→ **Task objective**
Pull out every line in the data that has the string "left" in it.

Dataset entries
================================
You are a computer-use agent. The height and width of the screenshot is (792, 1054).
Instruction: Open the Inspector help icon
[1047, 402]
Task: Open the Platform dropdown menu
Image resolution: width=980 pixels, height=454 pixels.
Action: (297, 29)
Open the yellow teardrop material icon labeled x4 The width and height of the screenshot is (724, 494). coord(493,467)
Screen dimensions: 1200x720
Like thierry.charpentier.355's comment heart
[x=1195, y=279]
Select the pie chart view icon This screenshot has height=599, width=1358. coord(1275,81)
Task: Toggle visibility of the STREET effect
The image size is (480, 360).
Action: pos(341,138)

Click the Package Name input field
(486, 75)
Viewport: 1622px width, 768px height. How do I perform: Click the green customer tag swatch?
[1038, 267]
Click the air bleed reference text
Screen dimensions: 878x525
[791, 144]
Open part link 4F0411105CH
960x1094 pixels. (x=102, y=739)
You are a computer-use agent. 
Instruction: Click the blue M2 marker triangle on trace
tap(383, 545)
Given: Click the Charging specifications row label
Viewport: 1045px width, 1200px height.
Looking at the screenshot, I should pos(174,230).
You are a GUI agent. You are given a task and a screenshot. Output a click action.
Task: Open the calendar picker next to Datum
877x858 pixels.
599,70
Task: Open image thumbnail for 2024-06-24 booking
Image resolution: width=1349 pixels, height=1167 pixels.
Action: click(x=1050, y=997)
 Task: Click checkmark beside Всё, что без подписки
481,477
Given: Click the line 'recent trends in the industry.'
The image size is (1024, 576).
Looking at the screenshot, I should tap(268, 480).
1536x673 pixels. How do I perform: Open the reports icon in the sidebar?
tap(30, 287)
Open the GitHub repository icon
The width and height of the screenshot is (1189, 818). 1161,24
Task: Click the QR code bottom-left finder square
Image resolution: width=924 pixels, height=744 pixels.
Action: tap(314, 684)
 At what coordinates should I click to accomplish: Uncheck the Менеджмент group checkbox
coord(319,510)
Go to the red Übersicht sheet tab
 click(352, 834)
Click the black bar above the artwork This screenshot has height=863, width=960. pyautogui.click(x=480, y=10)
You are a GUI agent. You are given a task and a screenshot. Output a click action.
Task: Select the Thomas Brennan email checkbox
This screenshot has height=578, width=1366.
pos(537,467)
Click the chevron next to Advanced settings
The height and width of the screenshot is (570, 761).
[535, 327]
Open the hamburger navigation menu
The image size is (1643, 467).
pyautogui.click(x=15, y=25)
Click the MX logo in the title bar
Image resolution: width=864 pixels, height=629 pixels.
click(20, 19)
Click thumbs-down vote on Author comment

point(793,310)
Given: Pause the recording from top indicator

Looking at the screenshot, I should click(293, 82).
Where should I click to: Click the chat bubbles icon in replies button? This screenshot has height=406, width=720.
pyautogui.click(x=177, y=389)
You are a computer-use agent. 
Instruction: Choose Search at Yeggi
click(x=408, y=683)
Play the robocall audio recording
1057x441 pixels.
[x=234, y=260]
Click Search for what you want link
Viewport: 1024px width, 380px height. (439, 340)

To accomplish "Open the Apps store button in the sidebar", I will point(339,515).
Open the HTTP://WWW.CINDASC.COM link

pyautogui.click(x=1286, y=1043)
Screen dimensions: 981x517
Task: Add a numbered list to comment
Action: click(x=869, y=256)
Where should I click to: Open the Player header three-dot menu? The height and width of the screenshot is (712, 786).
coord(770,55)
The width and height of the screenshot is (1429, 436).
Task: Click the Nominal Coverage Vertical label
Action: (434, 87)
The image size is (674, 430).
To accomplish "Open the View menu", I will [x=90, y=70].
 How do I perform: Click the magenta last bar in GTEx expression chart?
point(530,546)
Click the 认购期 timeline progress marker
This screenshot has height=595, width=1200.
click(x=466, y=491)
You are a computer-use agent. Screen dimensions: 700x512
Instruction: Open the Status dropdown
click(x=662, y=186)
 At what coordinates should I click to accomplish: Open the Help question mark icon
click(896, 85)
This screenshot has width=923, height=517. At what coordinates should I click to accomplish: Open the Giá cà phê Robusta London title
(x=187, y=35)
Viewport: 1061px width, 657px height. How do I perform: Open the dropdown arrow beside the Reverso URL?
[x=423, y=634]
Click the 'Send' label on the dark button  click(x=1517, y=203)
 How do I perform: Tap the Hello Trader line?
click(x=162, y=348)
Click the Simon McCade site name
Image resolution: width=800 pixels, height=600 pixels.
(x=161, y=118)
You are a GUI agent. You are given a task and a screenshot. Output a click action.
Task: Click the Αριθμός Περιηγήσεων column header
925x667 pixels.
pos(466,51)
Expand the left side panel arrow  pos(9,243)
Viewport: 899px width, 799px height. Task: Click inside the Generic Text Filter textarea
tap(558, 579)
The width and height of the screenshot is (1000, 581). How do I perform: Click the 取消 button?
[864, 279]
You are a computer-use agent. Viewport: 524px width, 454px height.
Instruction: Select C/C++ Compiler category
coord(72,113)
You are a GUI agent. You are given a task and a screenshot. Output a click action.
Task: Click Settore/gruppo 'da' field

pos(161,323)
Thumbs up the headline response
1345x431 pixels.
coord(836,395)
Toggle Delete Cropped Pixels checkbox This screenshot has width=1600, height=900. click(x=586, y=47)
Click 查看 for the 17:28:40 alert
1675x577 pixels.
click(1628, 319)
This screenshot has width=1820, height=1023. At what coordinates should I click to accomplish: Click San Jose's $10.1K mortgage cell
================================
→ **Output for this task**
Task: Click the QR code bottom-left finder square
Expand the left side panel arrow  pos(9,243)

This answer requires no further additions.